7 times. Including the 3 rate cuts. Rate cuts should theoretically be bullish for risk assets, but BTC has continued to fall regardless.

The January instance was even more absurd. Everyone knew rates would stay unchanged, CME FedWatch gave it a 92% probability, and the outcome matched expectations perfectly. Yet within 48 hours, BTC dropped from 90,400 to 83,383—a 7.3% decline. A 100% anticipated result, and it still fell.

Today BTC just broke through 75,000, outperforming gold, the S&P 500, and Nasdaq during the war period. ETF net inflows of $1.3 billion in March, and perpetual futures funding rates have been negative for 14 consecutive days. The last time it lasted this long was probably late 2022 when BTC was around 16,000?

Sentiment is extremely pessimistic while prices are quietly climbing. Sounds like a prelude to a reversal, right?

Then you glance at the calendar—tomorrow the 18th at 2 PM, the FOMC announces its decision. This time it's definitely "no rate cut," 92% probability maintaining 3.5%-3.75% unchanged, identical to the January scenario.
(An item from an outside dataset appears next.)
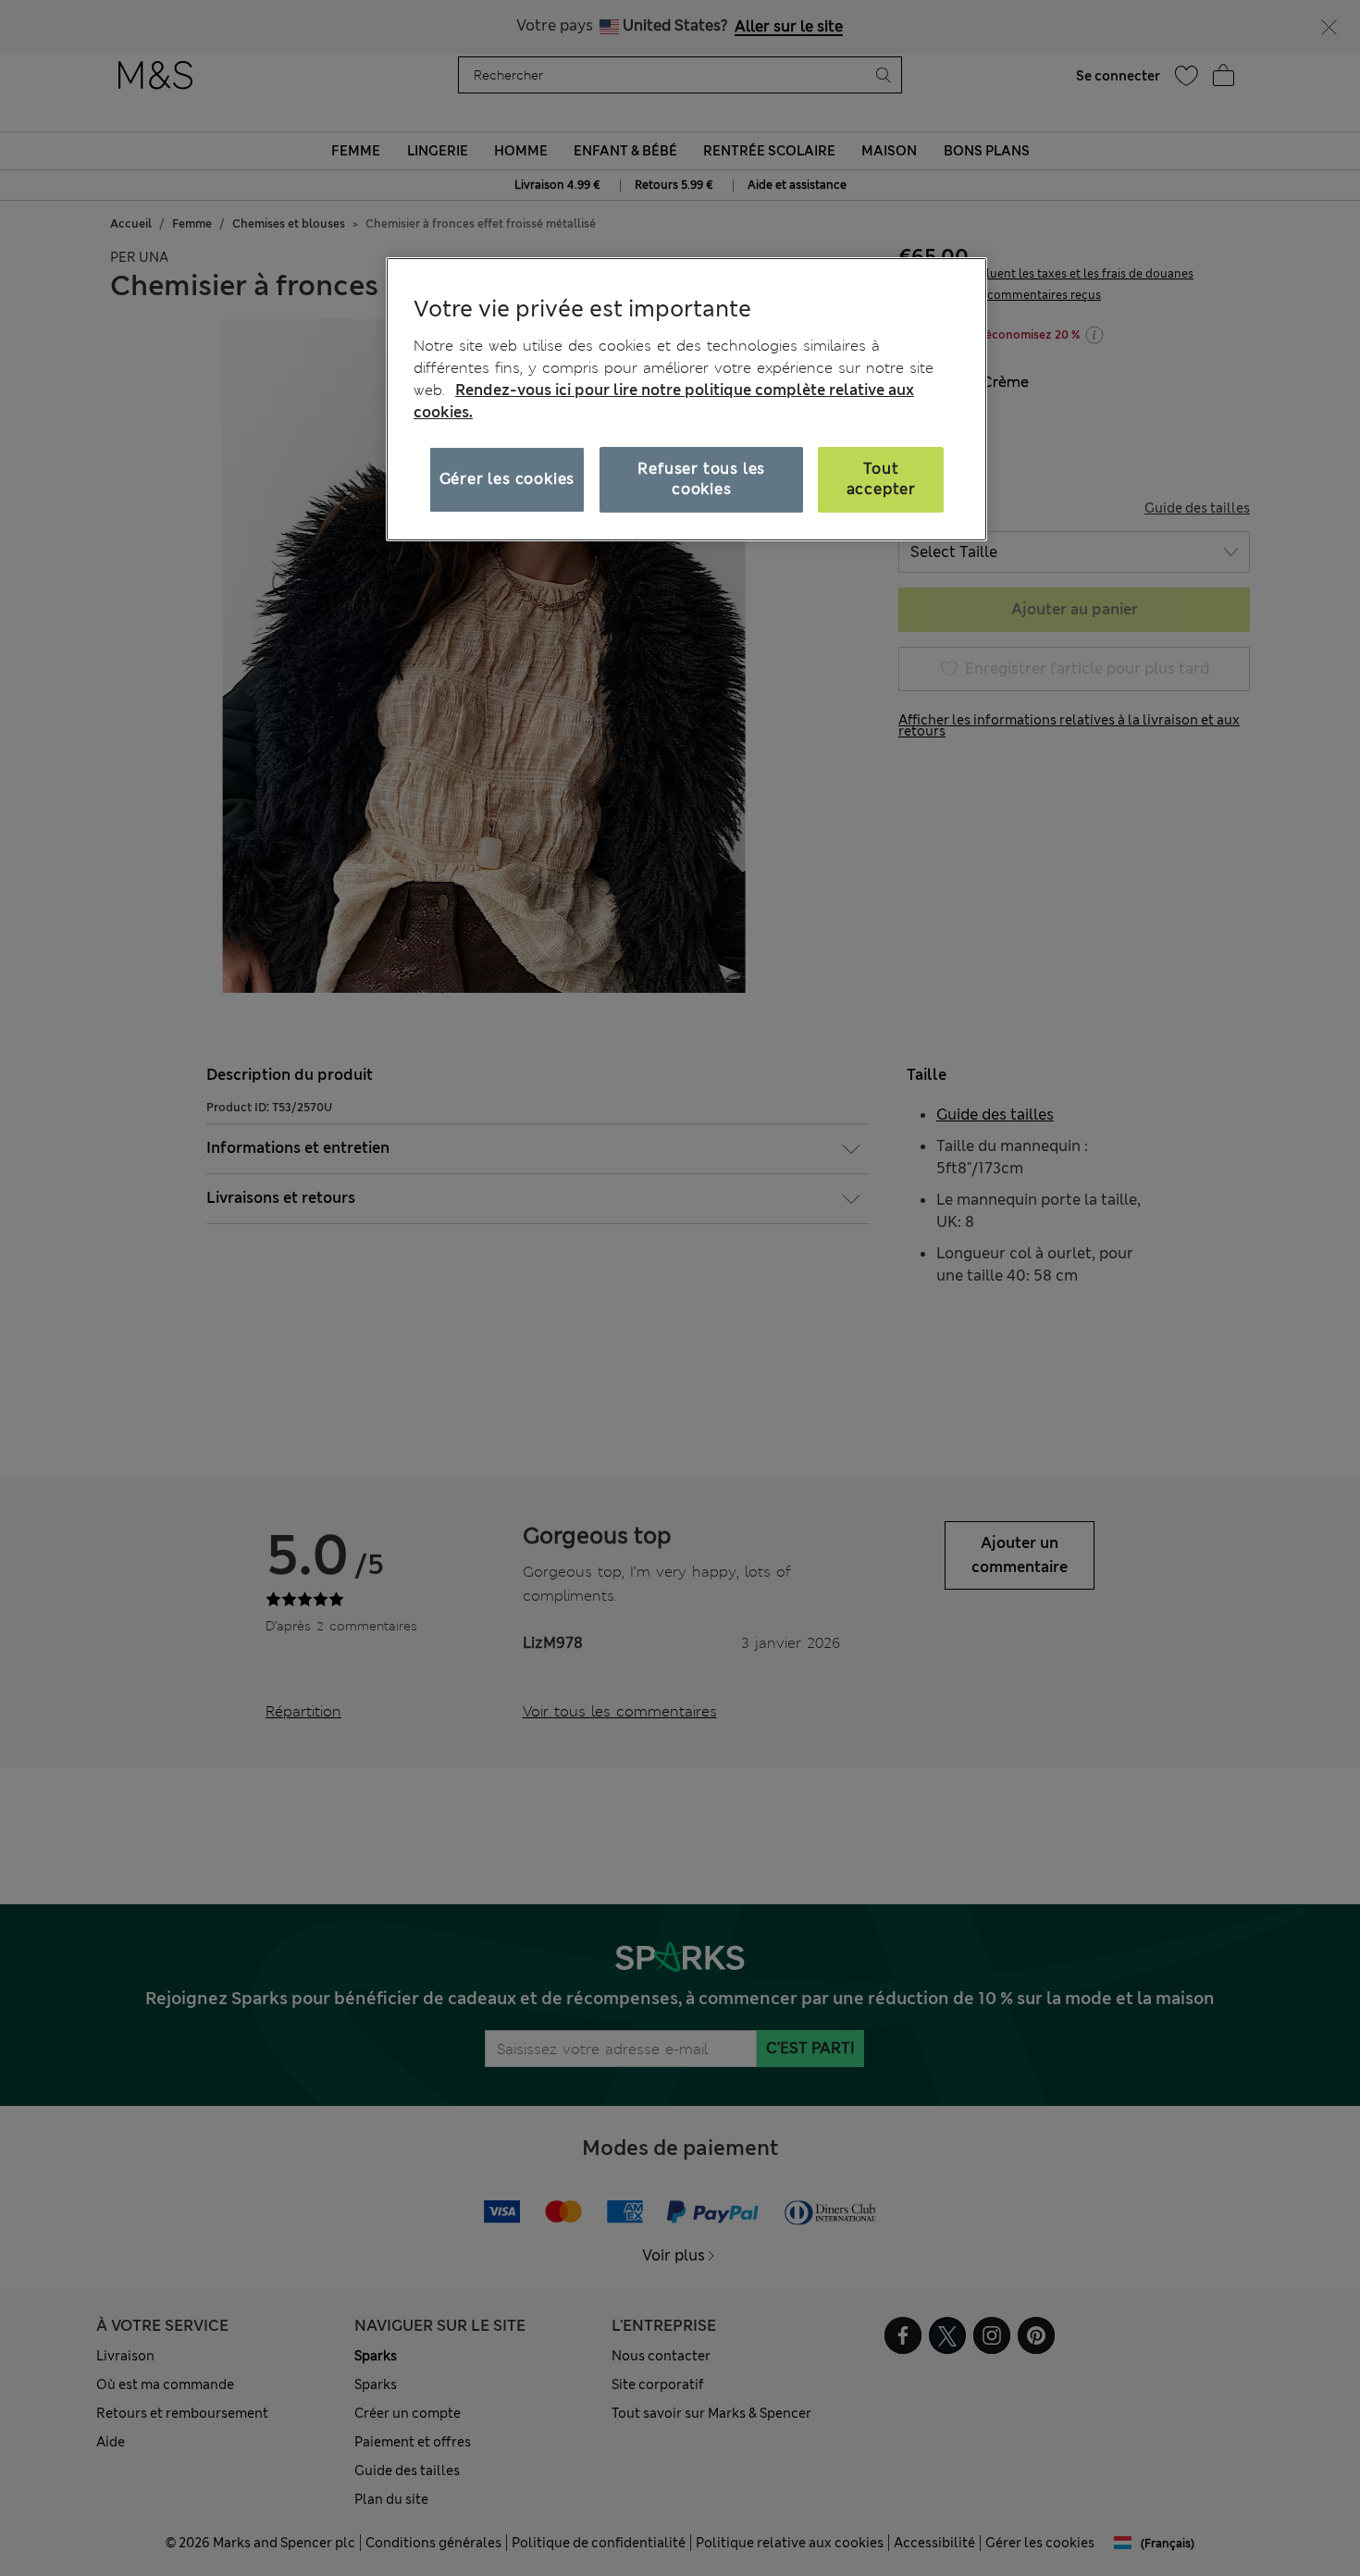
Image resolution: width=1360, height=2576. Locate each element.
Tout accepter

But what's different this time is that it's a meeting with a dot plot. The last median indicated one cut in 2026; this time if it becomes two cuts, that's bullish; if it becomes zero cuts, that's a direct market crash.
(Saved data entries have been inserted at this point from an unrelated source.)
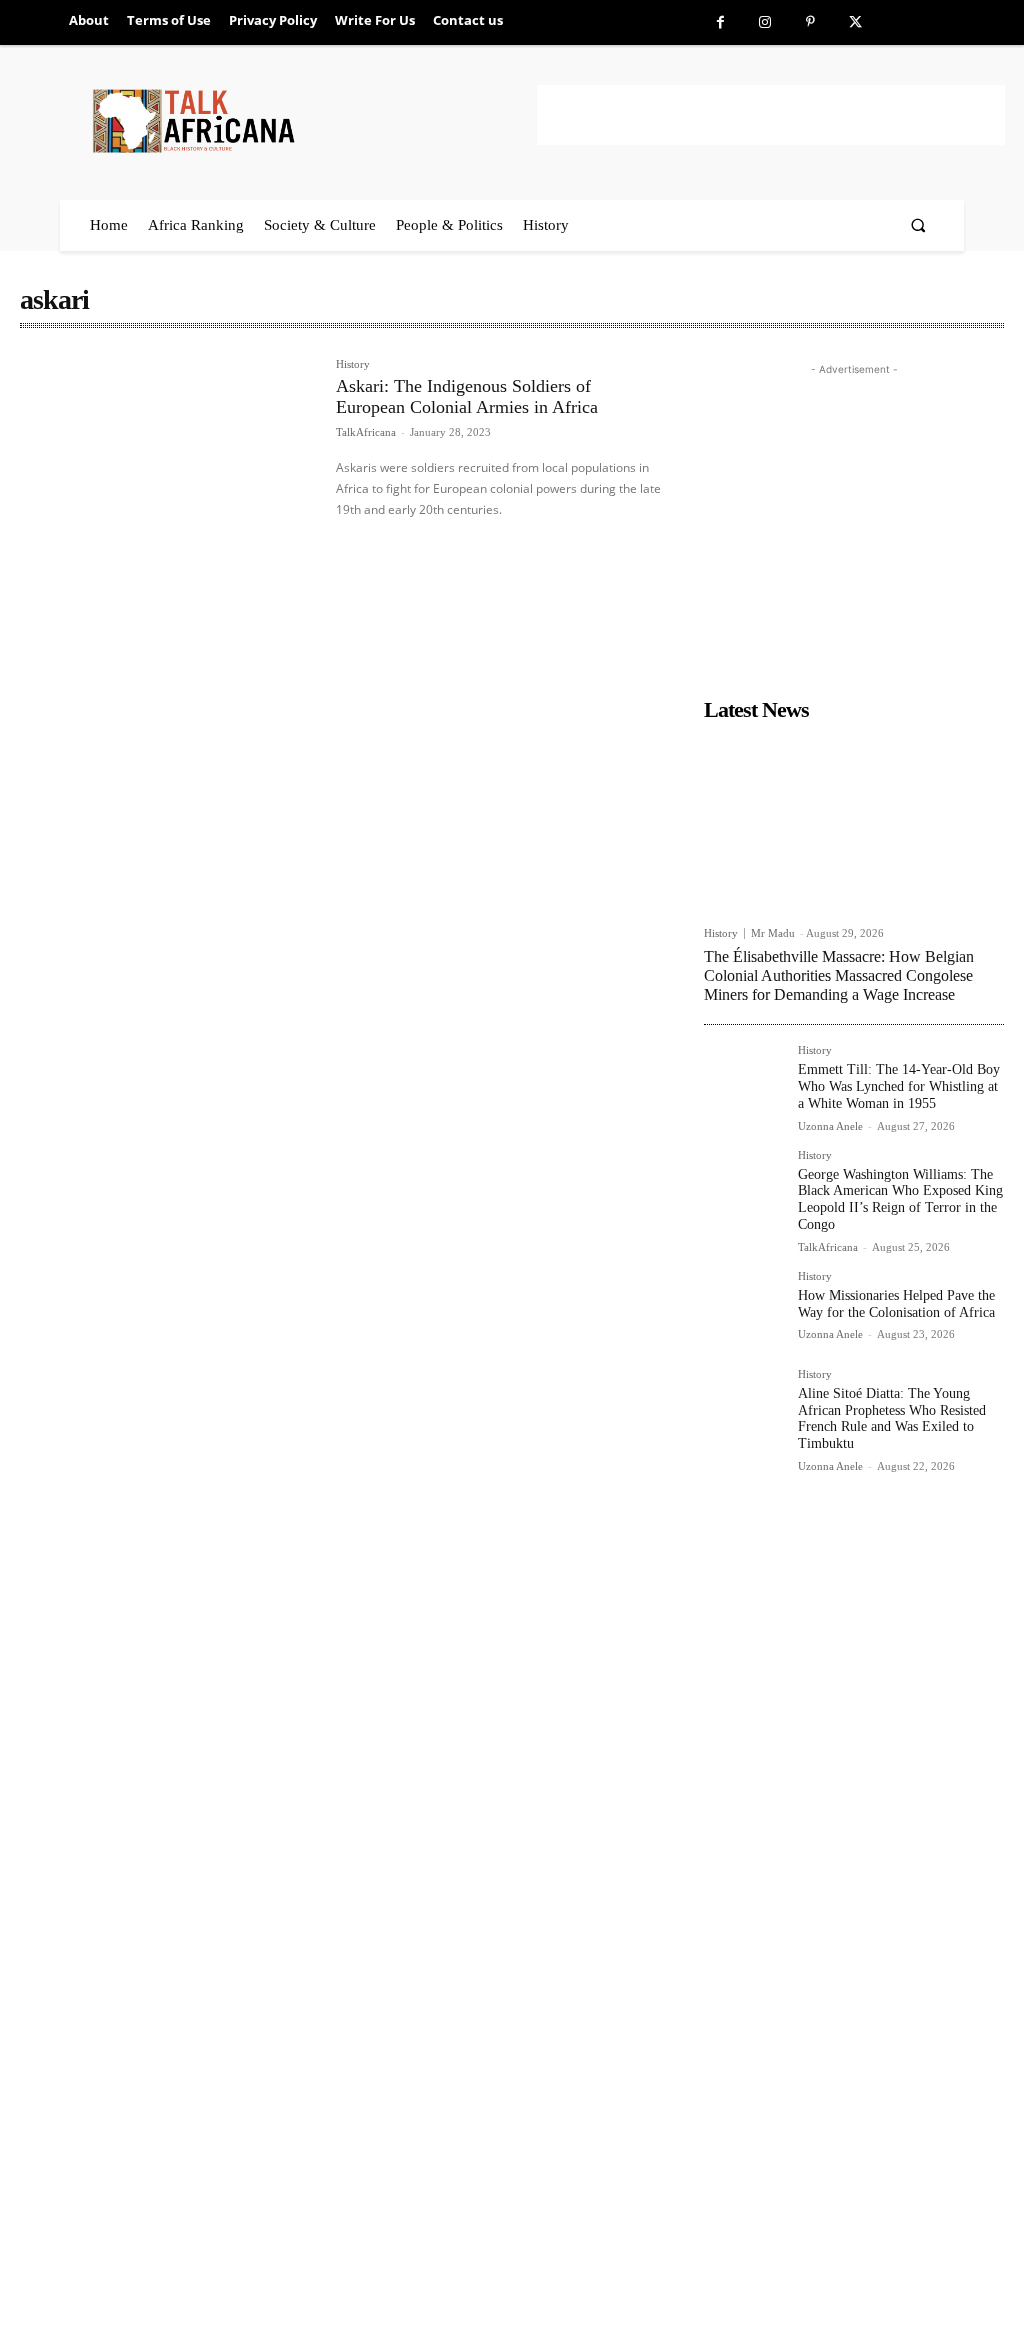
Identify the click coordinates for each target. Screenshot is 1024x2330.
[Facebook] (720, 22)
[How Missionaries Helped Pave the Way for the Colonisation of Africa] (743, 1310)
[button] (918, 225)
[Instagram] (765, 22)
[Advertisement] (771, 115)
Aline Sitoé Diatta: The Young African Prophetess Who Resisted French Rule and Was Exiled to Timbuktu (892, 1418)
Plus, oil is now above $100 per barrel, the Iran war is still ongoing, and the Strait of Hormuz is blocking 20% of global oil supply. The Federal Reserve has no choice but to factor this into its new economic projections. Inflation expectations will likely be revised higher, GDP expectations will likely be revised lower.

Two words: stagflation. The Federal Reserve's biggest headache.

But honestly, looking at the data, I myself find it quite contradictory.

On one hand, the "market drops after the meeting" pattern has repeated 7 times, like clockwork. People who bought earlier sell after the meeting ends, regardless of the outcome. If you don't know this rhythm, you'll probably passively endure that 48-hour pullback.

On the other hand, BTC's current position is different from before. In those previous 7 declines, BTC was dropping from highs. This time it's just climbed up from a five-month bottom, short positions are at their tightest since 2022, and ETF capital continues to flow in.

In other words, if there's another decline this time, it might be shallower; if there's no decline, it could actually signal something.

I don't know what will happen tomorrow. But there's one data point I think is worth remembering: after the past 7 FOMC declines, BTC basically stabilized within 48-72 hours, then returned to pre-meeting levels within one to two weeks.

Not saying this will definitely repeat. Just saying if you're preparing to do something, maybe you don't need to rush at 2 PM tomorrow.

Wait a bit longer, let the bullet fly for a while. The Federal Reserve always scares people first, then pretends nothing happened.